Thanks for the tips! Very helpful for the future. For this little informal project though, I think we’ve got the best workflow already. (Especially if Blender can do what I’ve done in LightWave.)
Anyway, unwrapping painting a texture would be WAY overkill in terms of labor (for some parts of our game)–right now we can just make walls one color, floors another, etc. and there’s no “re-coloring” of faces needed–everything is just created in the right color from the start. And I do like the crisp look that is achieved by not using textures. But I’m sure we’ll do some UV mapped textures also, for other parts of the game. (We have a mix of styles going on–some call for really flat simple coloration like this, while others could use texturing.)
[quoteFace coloring requires multiple materials… period. If you’re not using vertex coloring or textures then you’re using multiple materials to color the mesh.[/quote]
I’ve never doubted that I have multiple materials–I see them clearly in the inspector What I was wondering was whether a material with a texture is harder on the GPU than one without.
And if so, then I’m helping performance in one way (no textures) while hurting in another (multiple materials). If having 4-12 materials on a low polycount mesh isn’t really THAT bad (and it doesn’t seem to be during playtesting), plus we’re also sparing the GPU having to deal with textures, then this might not be a bad performer.
I’m all about making the game more efficient to build as long it still runs fast too
But the bitmap itself would already have aliased diagonals, wouldn’t it? They would approximate the sharp edges I have now, but they would “leak” I’m thinking–you’d see pixels and they’d partially cross the lines–even with no added smoothing. (But if Blender can create such a bitmap automatically, we’ll experiment and verify this.)

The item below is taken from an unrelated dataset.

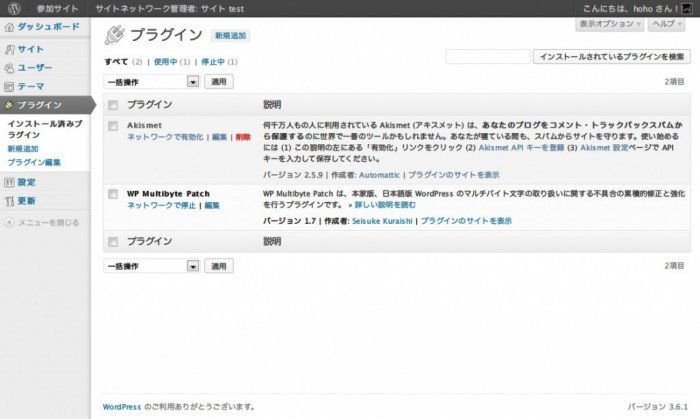Viewport: 700px width, 419px height.
Task: Click the WordPress logo in admin bar
Action: click(13, 7)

Not if the bitmap didn’t have any diagonals. I strongly suspect that a single UV map would be faster than a bunch of materials. It wouldn’t require any unwrapping as such…just a single small texture (16x16 should do it) that contains square “swatches” of solid color. In Blender, you’d then go into UV face select mode and then into edit mode (easier to select faces that way), and select all faces of a given type (all the floor polygons for example)…naturally you’d want to be in face select mode rather than vertex or edge. Then back to UV face select mode, and make sure the UV maps are set to default (which they should be, but just in case, hit “U” and select “Reset 1/1”). Then in the UV image editor, all the points should be selected (I always hit “A”, and if that deselects them, then I hit “A” again, just to make sure I’ve got 'em all). Then scale the selected points down (probably “S” followed by “.01” followed by “return” is quickest), and position the points (which will look like a single point) over the desired color swatch. Oh, make sure you’ve loaded the “color swatches” texture of course.
The whole process should take a few minutes at most, depending on the complexity of the level. The only possible issue might be mip maps causing some color bleeding, but if that happens then increase the size of the texture (maybe 32x32 would be better) and make sure the points in the UV editor are a few pixels away from any other color.